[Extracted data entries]
"""

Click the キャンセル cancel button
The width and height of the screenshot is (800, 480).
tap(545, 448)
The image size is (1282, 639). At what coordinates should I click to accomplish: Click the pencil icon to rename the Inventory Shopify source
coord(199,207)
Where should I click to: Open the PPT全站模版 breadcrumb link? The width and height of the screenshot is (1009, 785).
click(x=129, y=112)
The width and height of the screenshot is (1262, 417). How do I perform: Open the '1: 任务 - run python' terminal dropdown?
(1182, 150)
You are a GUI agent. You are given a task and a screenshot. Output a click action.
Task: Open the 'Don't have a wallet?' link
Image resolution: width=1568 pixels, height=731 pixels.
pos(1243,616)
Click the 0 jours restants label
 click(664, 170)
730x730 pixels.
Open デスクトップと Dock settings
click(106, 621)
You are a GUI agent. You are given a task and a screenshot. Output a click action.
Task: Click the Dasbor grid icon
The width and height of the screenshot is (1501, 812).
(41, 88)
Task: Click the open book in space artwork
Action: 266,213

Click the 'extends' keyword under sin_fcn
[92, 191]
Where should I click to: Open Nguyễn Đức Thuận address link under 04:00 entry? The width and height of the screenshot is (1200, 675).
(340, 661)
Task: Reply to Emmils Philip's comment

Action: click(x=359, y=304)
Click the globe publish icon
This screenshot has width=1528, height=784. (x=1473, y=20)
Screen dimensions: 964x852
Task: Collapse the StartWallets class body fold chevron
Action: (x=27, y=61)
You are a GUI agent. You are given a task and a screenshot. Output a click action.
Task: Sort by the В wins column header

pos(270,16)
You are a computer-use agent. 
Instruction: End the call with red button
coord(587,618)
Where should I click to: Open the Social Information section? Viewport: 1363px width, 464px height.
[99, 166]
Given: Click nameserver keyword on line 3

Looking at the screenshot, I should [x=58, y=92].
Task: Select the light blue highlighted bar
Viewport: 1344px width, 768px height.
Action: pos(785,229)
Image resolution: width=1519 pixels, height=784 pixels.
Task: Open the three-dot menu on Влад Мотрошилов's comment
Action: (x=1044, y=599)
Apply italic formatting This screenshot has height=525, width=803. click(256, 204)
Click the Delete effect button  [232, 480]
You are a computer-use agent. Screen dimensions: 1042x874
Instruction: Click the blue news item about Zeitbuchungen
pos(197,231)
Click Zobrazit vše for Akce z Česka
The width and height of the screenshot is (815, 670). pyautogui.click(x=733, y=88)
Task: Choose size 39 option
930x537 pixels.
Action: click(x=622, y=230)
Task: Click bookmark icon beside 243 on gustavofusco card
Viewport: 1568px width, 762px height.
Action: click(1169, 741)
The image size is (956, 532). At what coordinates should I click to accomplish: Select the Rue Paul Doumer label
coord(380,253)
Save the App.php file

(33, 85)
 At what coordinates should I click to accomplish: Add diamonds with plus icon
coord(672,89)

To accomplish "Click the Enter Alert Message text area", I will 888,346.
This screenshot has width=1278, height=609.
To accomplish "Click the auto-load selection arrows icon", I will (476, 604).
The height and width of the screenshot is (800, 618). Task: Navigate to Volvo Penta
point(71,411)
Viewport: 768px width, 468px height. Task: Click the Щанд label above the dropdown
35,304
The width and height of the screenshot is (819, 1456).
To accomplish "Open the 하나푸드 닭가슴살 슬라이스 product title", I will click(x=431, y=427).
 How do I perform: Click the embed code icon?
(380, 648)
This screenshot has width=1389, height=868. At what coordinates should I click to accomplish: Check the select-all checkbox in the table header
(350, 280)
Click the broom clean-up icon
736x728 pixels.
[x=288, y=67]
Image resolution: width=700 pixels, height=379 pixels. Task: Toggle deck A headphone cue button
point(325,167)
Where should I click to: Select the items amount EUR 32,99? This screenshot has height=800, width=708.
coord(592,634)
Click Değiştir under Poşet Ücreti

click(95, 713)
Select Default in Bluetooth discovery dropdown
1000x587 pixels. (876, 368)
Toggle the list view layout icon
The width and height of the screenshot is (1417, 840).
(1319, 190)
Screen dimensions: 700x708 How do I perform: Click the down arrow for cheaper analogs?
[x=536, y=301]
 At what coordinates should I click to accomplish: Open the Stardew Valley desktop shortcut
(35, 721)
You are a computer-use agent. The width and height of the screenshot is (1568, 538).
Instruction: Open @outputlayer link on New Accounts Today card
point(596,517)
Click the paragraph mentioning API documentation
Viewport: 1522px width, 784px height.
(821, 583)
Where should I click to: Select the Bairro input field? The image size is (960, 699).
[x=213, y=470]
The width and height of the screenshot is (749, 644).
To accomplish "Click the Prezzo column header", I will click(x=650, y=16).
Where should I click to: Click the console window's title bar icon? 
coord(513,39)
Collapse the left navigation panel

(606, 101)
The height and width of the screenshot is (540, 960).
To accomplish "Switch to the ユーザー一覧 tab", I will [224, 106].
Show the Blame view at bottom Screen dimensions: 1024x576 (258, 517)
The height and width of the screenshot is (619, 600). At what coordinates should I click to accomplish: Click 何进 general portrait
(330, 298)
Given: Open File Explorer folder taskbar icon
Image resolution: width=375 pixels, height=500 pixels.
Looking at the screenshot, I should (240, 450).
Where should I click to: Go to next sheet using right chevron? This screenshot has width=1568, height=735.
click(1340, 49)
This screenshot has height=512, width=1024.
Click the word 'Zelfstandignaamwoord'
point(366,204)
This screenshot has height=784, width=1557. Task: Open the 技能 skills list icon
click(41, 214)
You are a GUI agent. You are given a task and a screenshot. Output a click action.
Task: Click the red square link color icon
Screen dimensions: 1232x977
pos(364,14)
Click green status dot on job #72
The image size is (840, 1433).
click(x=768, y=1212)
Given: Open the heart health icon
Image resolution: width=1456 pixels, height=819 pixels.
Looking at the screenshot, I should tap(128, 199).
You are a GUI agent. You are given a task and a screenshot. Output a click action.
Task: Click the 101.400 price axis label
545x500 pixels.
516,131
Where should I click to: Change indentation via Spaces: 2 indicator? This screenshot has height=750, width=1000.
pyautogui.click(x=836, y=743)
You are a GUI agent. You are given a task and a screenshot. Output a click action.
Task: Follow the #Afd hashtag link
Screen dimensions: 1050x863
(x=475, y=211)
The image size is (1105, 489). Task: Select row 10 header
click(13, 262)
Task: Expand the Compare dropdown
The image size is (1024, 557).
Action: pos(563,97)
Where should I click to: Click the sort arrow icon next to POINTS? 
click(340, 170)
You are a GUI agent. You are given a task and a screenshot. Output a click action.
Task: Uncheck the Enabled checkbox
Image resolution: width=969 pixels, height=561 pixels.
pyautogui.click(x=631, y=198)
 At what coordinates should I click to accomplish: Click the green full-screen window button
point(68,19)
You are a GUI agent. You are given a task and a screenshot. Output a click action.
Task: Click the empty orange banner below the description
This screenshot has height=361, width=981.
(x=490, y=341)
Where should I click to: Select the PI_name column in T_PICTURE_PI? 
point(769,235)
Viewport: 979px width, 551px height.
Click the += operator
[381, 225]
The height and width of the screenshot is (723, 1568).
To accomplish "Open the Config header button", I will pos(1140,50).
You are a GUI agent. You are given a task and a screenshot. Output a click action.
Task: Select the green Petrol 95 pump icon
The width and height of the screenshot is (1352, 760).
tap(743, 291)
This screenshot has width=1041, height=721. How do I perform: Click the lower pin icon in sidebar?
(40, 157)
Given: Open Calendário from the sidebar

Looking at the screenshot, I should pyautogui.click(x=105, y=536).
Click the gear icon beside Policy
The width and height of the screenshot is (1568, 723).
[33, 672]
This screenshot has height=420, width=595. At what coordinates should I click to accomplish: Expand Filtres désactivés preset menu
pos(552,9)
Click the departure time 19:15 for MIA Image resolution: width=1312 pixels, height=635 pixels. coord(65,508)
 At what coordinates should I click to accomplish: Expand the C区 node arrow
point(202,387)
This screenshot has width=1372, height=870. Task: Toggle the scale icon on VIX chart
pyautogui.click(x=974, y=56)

"""

* [Directions]:
In the data above, find the line with "Save the App.php file" and the line with "This screenshot has width=1278, height=609.". Retype both, plus every line between them, exactly.

* [Response]:
Save the App.php file

(33, 85)
 At what coordinates should I click to accomplish: Add diamonds with plus icon
coord(672,89)

To accomplish "Click the Enter Alert Message text area", I will 888,346.
This screenshot has width=1278, height=609.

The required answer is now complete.